ACTIVITY. Set down every entry exactly as given. Pictures are to be left out.

Start of EXERCISE MATERIALS

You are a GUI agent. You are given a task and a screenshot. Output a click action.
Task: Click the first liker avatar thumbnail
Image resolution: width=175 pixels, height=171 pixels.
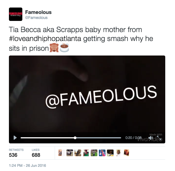pyautogui.click(x=61, y=153)
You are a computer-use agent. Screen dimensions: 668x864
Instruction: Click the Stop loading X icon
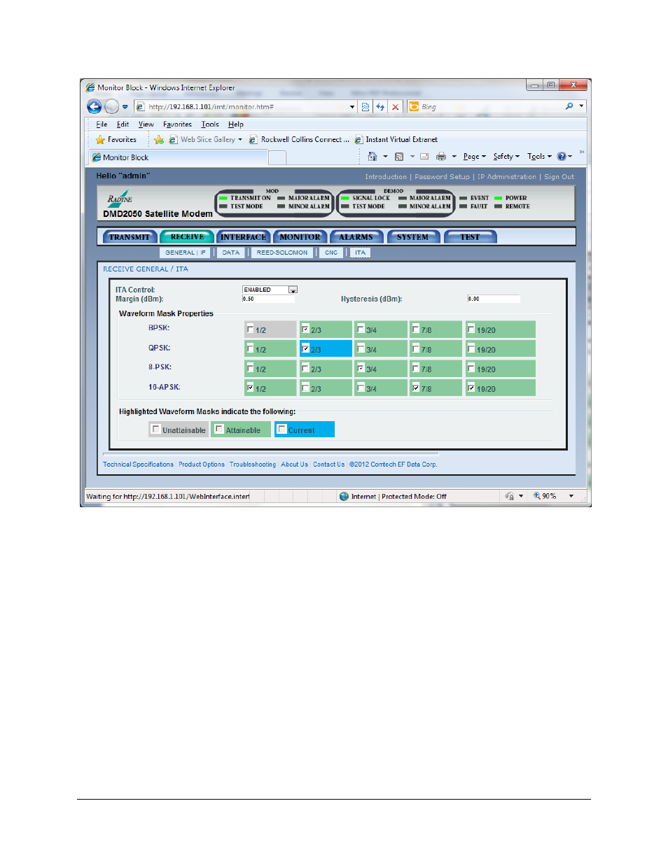tap(396, 107)
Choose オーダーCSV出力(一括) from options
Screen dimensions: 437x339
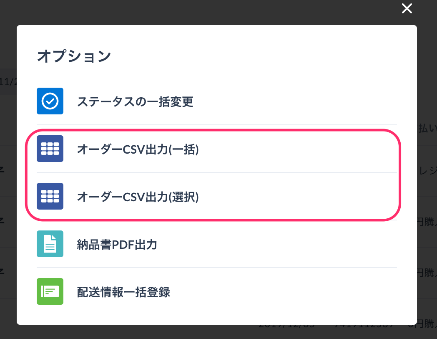point(138,149)
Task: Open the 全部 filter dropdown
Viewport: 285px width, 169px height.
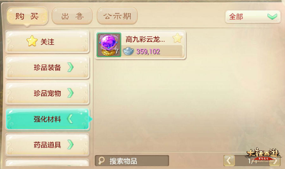Action: (253, 17)
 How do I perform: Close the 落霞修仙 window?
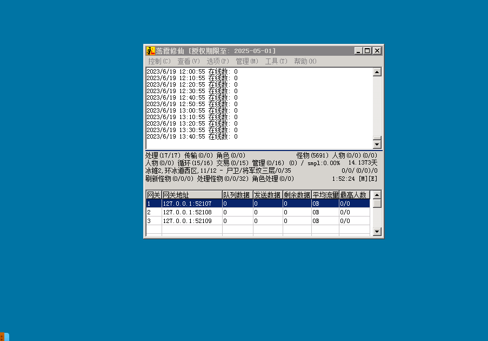(x=377, y=50)
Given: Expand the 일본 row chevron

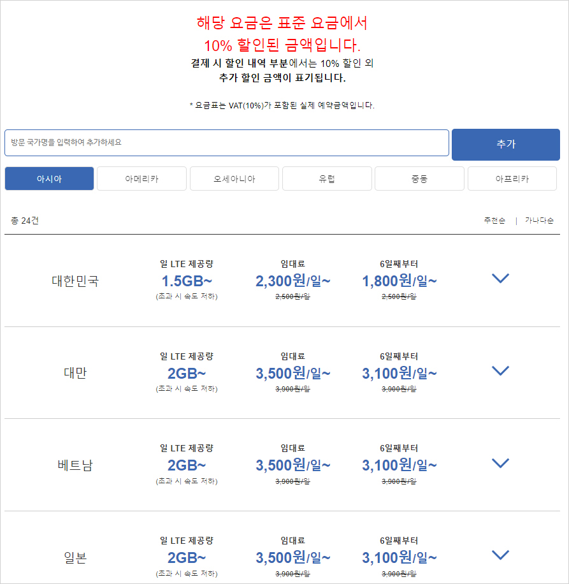Looking at the screenshot, I should [x=500, y=555].
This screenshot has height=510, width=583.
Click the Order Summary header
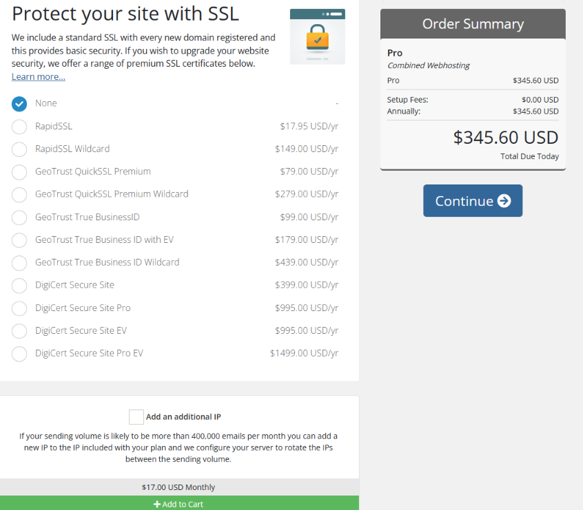coord(473,24)
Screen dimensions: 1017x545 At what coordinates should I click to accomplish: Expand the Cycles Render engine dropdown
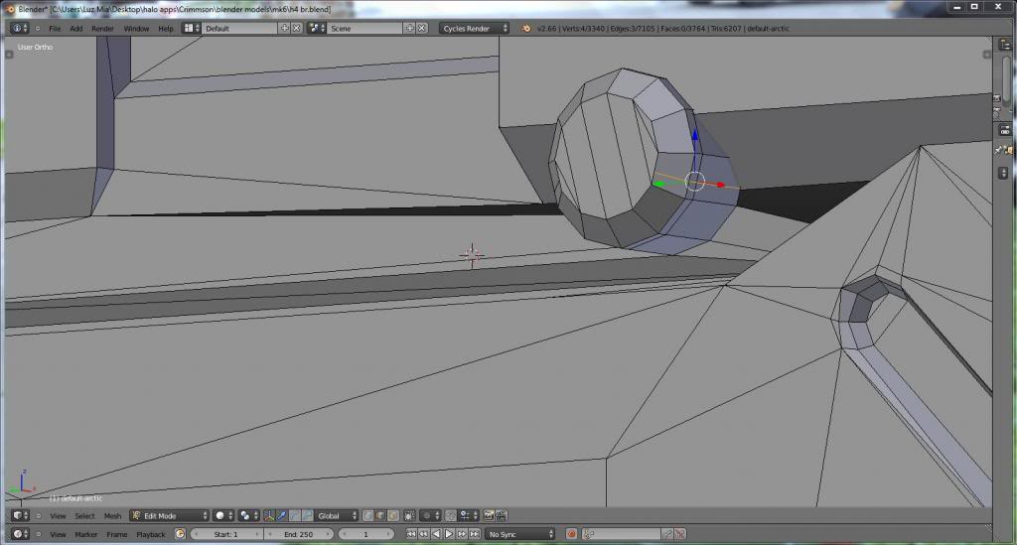tap(474, 29)
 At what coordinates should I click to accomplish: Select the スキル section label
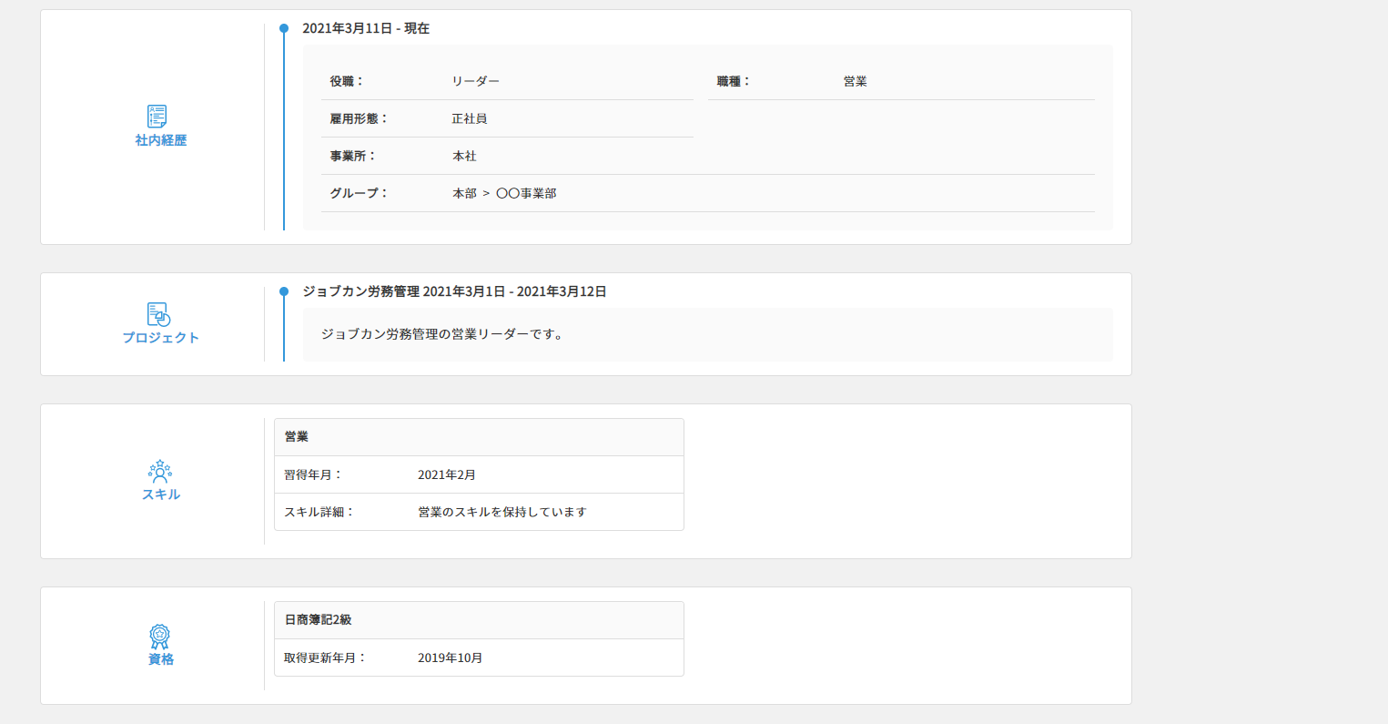[161, 495]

End of EXERCISE MATERIALS

OUTPUT OF THE EXERCISE.
You are a GUI agent. You are given a task and a screenshot. Output a click action.
Task: Click the first liker avatar thumbnail
Image resolution: width=175 pixels, height=171 pixels.
pyautogui.click(x=61, y=153)
You are a computer-use agent. Screen dimensions: 668x864
Instruction: Click the Stop loading X icon
tap(396, 107)
Choose オーダーCSV出力(一括) from options
Screen dimensions: 437x339
point(138,149)
Task: Open the 全部 filter dropdown
Viewport: 285px width, 169px height.
Action: (253, 17)
 How do I perform: Close the 落霞修仙 window?
(x=377, y=50)
Given: Expand the 일본 row chevron

Looking at the screenshot, I should [x=500, y=555].
This screenshot has height=510, width=583.
Click the Order Summary header
coord(473,24)
Screen dimensions: 1017x545 At what coordinates should I click to accomplish: Expand the Cycles Render engine dropdown
tap(474, 29)
 At what coordinates should I click to accomplish: Select the スキル section label
[161, 495]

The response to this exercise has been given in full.